Um júri do condado de Los Angeles, Estados Unidos, considerou nesta quarta-feira (25) que a Meta e o Google, controladora do YouTube, contribuíram para uma crise de saúde mental entre adolescentes ao desenvolverem plataformas que estimulam o uso compulsivo. As duas companhias foram condenadas a pagar US$ 3 milhões — o equivalente a R$ 15,7 milhões — em indenização.
A decisão é vista como um marco porque pode orientar milhares de processos semelhantes movidos por famílias, procuradores-gerais e distritos escolares em todo o país. Dados do Pew Research Center citados nos autos indicam que pelo menos metade dos adolescentes norte-americanos acessa YouTube ou Instagram diariamente.
Foco no desenho das redes
O caso analisado em Los Angeles foi aberto por uma jovem de 20 anos que relatou ter desenvolvido dependência dos aplicativos ainda na infância. Os advogados concentraram a acusação no design das plataformas, alegando que mecanismos de rolagem infinita, notificações frequentes e recomendações algorítmicas foram pensados para prolongar o tempo de tela. Ao direcionar o debate para a arquitetura dos serviços, eles reduziram a possibilidade de as empresas alegarem que apenas hospedam conteúdo produzido por terceiros.
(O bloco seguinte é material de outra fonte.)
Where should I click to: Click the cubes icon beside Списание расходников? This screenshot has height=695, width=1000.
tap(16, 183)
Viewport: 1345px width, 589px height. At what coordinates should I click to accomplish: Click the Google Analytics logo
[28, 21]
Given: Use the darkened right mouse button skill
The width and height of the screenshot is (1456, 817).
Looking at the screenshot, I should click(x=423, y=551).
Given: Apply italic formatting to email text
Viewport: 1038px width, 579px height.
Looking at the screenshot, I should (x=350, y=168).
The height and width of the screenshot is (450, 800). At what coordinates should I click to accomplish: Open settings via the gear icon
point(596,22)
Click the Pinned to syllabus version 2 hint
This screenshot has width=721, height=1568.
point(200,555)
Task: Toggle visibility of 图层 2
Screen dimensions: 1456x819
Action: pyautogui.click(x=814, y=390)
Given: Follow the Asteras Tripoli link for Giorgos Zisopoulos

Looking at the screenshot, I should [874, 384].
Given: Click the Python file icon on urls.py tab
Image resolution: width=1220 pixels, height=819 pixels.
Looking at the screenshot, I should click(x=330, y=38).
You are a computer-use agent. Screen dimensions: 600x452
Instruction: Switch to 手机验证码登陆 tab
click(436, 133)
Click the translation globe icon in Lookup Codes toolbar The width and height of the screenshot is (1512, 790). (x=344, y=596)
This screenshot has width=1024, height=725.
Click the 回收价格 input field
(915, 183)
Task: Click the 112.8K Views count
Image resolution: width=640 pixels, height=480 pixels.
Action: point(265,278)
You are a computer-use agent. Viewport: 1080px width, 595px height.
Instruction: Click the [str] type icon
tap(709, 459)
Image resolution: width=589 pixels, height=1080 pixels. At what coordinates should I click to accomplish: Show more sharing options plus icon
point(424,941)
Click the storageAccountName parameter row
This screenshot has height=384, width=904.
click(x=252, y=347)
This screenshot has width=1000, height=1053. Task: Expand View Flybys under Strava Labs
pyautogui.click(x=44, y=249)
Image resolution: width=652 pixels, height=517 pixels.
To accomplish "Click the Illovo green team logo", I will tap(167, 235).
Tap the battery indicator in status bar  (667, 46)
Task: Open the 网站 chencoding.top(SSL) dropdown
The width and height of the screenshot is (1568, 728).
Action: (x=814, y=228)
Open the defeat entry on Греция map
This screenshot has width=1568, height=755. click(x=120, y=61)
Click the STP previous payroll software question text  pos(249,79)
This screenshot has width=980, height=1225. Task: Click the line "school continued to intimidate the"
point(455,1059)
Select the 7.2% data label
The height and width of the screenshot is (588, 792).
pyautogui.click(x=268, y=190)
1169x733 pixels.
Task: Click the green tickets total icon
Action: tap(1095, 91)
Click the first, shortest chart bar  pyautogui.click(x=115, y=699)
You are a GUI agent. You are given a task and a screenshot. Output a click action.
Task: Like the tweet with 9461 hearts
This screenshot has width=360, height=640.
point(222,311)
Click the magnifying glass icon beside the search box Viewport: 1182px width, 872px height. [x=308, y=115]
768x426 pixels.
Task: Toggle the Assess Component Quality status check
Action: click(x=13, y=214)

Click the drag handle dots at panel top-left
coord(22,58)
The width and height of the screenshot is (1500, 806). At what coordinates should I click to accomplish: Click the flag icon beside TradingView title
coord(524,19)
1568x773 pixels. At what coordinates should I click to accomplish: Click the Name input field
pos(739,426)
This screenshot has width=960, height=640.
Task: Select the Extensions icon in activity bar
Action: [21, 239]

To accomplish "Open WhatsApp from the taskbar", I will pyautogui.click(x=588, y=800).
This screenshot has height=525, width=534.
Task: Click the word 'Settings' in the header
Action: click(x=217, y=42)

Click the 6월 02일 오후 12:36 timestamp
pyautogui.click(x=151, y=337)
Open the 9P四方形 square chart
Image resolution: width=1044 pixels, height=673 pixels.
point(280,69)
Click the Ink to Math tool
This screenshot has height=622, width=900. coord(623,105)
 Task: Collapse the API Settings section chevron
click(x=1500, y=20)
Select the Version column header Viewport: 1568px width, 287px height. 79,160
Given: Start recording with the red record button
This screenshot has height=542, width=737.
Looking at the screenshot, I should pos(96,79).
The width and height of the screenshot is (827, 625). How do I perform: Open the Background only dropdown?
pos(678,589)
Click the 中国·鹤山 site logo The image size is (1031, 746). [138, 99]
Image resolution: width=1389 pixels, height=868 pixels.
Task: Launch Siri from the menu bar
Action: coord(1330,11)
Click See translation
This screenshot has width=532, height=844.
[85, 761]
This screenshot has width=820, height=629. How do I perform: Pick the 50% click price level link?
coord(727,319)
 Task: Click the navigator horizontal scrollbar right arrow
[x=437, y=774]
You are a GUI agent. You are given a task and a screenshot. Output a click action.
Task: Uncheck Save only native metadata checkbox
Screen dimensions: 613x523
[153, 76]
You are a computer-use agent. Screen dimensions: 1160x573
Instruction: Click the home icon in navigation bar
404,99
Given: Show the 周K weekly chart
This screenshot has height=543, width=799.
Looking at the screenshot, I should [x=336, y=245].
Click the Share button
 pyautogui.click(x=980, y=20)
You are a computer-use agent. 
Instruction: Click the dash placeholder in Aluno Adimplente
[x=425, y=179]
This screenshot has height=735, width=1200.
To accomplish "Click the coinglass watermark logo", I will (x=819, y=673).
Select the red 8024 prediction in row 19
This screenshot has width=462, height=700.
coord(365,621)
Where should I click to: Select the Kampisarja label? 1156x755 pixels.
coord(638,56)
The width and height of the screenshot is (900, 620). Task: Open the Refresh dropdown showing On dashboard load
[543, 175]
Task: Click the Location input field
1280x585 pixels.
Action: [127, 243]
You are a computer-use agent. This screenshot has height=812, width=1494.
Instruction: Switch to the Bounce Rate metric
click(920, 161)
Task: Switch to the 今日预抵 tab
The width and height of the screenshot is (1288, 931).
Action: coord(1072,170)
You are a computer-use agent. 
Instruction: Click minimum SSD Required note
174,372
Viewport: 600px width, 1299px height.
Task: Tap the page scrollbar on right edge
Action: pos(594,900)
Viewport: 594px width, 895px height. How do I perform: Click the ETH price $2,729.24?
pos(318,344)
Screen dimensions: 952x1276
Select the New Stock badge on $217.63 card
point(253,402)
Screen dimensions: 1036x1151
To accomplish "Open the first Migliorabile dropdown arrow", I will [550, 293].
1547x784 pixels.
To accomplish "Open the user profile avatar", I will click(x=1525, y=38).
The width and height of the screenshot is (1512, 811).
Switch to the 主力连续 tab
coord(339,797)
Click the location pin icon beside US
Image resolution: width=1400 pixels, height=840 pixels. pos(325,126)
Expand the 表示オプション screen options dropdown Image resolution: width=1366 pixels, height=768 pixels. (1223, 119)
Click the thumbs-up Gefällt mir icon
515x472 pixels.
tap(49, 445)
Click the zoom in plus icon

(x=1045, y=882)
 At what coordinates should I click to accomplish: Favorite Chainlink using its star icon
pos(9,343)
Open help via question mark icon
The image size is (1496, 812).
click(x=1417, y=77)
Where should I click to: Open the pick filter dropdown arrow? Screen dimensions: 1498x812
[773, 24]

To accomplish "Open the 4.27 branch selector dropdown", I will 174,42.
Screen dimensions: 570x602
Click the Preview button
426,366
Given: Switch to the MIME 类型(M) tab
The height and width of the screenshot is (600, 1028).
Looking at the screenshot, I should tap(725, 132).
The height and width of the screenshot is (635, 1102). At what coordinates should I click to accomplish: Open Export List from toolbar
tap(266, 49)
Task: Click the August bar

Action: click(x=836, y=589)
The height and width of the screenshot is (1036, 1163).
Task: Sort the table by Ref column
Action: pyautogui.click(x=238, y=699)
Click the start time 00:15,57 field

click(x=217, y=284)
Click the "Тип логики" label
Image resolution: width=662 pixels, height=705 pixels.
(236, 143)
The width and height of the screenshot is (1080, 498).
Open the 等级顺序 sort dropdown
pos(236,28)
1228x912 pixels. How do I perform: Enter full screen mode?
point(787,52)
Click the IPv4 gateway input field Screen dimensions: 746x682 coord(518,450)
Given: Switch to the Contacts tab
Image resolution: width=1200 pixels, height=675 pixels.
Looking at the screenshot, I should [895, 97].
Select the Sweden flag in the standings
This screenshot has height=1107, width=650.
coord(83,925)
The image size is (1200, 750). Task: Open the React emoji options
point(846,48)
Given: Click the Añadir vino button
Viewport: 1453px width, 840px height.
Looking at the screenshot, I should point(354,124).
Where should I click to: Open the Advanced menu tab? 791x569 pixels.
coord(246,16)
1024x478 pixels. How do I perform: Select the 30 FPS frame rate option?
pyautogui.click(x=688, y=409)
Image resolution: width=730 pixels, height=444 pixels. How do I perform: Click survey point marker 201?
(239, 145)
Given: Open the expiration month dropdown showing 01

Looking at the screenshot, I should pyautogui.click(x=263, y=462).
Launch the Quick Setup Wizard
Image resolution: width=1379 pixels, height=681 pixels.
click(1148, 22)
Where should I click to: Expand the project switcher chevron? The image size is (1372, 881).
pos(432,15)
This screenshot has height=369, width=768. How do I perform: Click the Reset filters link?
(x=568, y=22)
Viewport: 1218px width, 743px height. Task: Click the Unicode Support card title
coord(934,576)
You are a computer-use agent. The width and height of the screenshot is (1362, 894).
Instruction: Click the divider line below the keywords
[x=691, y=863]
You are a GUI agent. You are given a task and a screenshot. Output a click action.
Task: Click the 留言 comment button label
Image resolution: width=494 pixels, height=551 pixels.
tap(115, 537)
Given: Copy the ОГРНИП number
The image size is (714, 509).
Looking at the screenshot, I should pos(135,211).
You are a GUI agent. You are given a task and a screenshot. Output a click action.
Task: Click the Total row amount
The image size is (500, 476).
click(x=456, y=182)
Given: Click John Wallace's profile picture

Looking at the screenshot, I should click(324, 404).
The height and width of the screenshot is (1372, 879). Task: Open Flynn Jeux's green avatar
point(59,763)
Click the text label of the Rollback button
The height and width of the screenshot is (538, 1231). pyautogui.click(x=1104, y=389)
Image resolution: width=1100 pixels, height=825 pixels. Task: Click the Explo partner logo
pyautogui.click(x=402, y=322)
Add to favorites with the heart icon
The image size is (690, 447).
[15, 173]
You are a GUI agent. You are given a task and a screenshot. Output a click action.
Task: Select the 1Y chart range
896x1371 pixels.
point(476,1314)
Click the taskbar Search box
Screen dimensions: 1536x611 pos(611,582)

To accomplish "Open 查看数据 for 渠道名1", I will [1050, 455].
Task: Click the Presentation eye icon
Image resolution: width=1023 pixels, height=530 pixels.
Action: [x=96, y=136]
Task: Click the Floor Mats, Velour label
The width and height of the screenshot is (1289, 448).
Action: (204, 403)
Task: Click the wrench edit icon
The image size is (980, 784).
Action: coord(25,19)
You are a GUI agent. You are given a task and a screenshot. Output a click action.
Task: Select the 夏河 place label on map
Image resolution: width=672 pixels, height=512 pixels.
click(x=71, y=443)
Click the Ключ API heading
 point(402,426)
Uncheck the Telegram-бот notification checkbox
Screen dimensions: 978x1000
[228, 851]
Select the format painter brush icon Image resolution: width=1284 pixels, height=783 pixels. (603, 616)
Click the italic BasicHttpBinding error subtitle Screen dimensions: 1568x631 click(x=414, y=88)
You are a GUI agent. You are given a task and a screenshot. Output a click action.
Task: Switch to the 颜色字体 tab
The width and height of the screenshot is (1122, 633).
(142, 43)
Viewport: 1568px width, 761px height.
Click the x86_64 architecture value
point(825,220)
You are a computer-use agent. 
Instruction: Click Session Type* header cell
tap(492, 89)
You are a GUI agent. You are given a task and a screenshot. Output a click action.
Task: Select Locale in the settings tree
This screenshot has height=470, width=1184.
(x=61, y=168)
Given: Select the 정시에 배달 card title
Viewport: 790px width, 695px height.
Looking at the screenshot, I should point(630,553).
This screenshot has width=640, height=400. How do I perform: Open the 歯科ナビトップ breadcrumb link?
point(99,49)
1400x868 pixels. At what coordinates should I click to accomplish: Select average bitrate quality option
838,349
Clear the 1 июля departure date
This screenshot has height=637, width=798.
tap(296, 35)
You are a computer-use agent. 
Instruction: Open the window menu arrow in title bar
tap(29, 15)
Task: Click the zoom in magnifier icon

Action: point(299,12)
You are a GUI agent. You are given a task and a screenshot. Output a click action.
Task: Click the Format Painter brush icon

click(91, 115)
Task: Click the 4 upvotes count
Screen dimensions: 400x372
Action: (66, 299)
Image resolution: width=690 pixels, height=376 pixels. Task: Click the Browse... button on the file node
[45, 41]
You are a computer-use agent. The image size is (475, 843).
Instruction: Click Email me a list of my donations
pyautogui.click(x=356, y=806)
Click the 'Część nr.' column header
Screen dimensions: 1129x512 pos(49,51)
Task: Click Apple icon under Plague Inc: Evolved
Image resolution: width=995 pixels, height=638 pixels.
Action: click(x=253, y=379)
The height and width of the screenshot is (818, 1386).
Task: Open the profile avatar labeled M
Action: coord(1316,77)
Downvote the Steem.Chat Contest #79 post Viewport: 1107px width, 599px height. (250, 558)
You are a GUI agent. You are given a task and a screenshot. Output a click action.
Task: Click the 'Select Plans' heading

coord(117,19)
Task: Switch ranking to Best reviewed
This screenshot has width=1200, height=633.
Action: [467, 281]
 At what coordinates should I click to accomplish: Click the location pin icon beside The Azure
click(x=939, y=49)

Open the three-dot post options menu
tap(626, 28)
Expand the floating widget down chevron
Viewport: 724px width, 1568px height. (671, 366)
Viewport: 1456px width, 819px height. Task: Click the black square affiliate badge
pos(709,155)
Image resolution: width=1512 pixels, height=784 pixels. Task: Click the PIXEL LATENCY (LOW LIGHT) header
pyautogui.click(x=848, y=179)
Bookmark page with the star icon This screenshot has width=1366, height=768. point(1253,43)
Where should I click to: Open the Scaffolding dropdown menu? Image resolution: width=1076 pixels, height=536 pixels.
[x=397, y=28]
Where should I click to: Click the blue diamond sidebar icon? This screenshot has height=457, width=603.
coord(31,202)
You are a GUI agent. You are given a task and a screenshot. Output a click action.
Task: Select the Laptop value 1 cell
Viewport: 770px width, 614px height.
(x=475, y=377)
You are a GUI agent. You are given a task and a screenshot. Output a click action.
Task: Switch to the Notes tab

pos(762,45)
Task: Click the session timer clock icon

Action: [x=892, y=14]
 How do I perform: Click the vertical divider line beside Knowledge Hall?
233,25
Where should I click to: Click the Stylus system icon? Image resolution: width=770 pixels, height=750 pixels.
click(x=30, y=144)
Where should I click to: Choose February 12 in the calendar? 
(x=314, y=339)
Snapchat e TikTok também figuravam entre os réus, mas chegaram a acordos extrajudiciais antes do início do julgamento. Os valores e detalhes desses entendimentos não foram divulgados.
Pressão crescente sobre big techs
Nos últimos dez anos, gigantes de tecnologia vêm sendo questionadas sobre a segurança de crianças e adolescentes em suas plataformas. A inércia do Congresso norte-americano em aprovar uma legislação abrangente transferiu a disputa para tribunais e parlamentos estaduais. Segundo a National Conference of State Legislatures, pelo menos 20 estados adotaram no ano passado normas que impõem restrições ao uso de redes sociais por menores, exigem verificação de idade ou regulam celulares nas escolas.
Entidades ligadas às big techs — entre elas a NetChoice, que conta com apoio de Meta e Google — já ingressaram na Justiça para derrubar exigências de comprovação etária impostas por diferentes estados.
Próximos julgamentos
Outro processo que reúne vários estados e distritos escolares contra plataformas como Instagram, YouTube, TikTok e Snapchat deve chegar a um tribunal federal em Oakland, Califórnia, durante o verão norte-americano. Um segundo julgamento estadual está marcado para julho em Los Angeles.
Em procedimento distinto, um júri do Novo México concluiu na terça-feira (24) que a Meta violou leis locais ao, segundo a acusação, enganar usuários sobre a segurança de Facebook, Instagram e WhatsApp e permitir exploração sexual infantil nessas redes.
Com o veredito de Los Angeles, especialistas avaliam que outras cortes poderão adotar entendimento semelhante, aumentando a exposição financeira e regulatória das empresas de tecnologia. Por ora, Meta e Google não comentaram oficialmente a decisão.